Where a line holds the word "each", copy that line from the data below.

Collected data entries
[Start of Attachment]
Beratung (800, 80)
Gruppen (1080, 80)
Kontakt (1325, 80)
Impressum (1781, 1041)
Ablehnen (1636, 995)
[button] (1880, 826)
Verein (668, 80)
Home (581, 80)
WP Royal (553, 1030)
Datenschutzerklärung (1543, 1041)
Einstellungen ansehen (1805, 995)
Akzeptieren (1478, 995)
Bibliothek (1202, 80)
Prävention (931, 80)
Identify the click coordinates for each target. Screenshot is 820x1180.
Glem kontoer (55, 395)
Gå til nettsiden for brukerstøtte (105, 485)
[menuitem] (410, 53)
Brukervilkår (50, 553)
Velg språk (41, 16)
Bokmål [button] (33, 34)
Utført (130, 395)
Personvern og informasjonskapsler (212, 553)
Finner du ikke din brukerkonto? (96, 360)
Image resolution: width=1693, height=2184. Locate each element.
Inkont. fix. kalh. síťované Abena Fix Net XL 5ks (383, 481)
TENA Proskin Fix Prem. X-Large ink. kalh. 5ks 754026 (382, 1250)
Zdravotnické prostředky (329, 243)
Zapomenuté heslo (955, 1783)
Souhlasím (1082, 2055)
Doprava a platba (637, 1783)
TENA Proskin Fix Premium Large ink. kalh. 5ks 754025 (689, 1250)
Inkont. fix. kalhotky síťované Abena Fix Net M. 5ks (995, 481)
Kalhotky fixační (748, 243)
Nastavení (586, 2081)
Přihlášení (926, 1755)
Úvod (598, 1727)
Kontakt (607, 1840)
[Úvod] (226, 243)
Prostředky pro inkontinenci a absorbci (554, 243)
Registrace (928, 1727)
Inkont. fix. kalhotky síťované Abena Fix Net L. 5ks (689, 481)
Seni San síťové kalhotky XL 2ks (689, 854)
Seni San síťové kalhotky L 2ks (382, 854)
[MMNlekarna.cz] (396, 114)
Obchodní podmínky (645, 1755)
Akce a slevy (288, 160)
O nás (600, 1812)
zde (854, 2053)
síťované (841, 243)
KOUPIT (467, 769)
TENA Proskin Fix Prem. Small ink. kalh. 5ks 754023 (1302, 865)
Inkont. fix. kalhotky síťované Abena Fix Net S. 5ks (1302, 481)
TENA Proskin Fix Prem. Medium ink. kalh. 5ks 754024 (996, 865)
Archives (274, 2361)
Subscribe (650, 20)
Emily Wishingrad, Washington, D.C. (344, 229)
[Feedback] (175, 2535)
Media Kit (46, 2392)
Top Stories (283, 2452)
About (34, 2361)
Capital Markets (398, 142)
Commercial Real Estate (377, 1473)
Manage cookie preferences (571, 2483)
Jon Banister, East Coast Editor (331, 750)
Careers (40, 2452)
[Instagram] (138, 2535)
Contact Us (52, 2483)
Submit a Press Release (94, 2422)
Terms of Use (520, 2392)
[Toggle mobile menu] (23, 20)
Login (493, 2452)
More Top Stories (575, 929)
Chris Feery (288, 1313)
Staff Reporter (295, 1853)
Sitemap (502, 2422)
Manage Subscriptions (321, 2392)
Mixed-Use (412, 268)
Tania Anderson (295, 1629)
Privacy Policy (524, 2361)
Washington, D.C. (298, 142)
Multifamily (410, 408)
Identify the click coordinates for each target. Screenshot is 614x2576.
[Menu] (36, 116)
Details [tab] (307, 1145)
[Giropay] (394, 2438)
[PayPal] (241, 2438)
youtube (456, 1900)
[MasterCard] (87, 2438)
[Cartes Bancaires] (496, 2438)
[End of Attachment]
SOLVED EXERCISE ->
Identify the click coordinates for each target. Screenshot is 820x1180.
Image resolution: width=1693, height=2184. Locate each element.
Identify the click coordinates for each target. Screenshot is 614x2576.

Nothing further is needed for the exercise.